De l'ombre à de nouveaux horizons
Une dernière étape m'attendait à Rio.
Je voulais dire au revoir à Lota et à Elizabeth d'une manière spéciale et inoubliable. Ainsi, presque sans y penser, j'avais laissé un dernier chapitre dans l'encrier, et il était temps de l'écrire.
Deux des caractéristiques de Lota ont impressionné tout le monde : son élégance intellectuelle et sa croyance en la justice sociale. Elle était devenue un modèle, tant par sa ténacité que par son besoin d'emmener l'art partout. Sa vocation était d'étendre et de diffuser l'art. Elle voulait aider les artistes locaux à vivre de leur passion et, à leur tour, créer des réseaux avec d'autres artistes et encourager la créativité. Lota a mis son talent et son sens critique à essayer d'immortaliser et de préserver les œuvres des autres, pour nous tous.
En 1941, il se rend aux États-Unis avec son ami Portinari, à la recherche d'inspiration pour développer un projet qui leur tenait à cœur : un musée d'art moderne. À l'époque, New York avait semblé être la destination naturelle pour former la vision avec laquelle construire une telle institution. Ils y rencontrèrent tous les membres du musée d'art moderne de la ville et envisagèrent de transférer l'idée du MOMA à leur chère Rio de Janeiro.

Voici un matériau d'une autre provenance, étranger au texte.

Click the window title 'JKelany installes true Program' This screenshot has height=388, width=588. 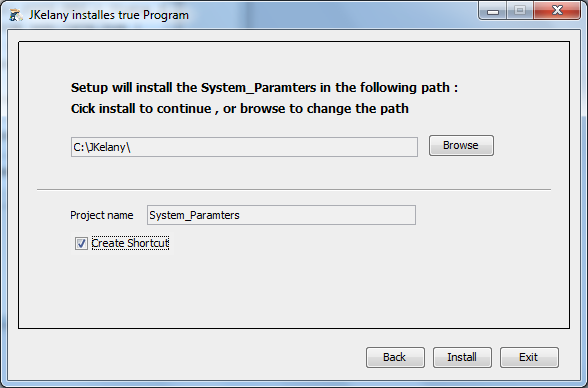[109, 15]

Lota est revenue de son voyage déterminée : elle ne se reposera pas tant qu'elle n'aura pas vu un musée d'art moderne à Rio.
Mais la grandeur de l'idée ne suffit pas à convaincre les autorités brésiliennes. Les années passent et ce n'est qu'en 1948 que les portes du MAM (Musée d'art moderne) s'ouvrent.
Ce voyage de huit ans a été une période au cours de laquelle les avant-gardistes et les intellectuels ont dû se battre pour leur espace dans la ville. La lutte a été longue, mais le résultat s'est concrétisé.
En franchissant le seuil du MAM, je pense à la lutte que Lota et tous les artistes ont menée. Aujourd'hui, l'art à Rio a sa maison par excellence, et les artistes du monde entier peuvent s'y rendre pour se rencontrer, s'inspirer et stimuler leur créativité. Dans chaque œuvre, je peux voir la force avec laquelle ces artistes se sont battus, convaincus que l'art transcende l'argent, les permis de construire et la politique du moment.
Il y a des héros dont on entend peu parler. Ce sont ceux qui travaillent dans l'ombre, qui ne cherchent pas à s'illuminer. Ils ne sont pas motivés par la gloire, mais par autre chose. Aujourd'hui, je porte un toast à leur santé. Aux guerriers, aux promoteurs de l'art, aux défenseurs des lettres. Parce que grâce à eux, le monde est et sera un peu meilleur.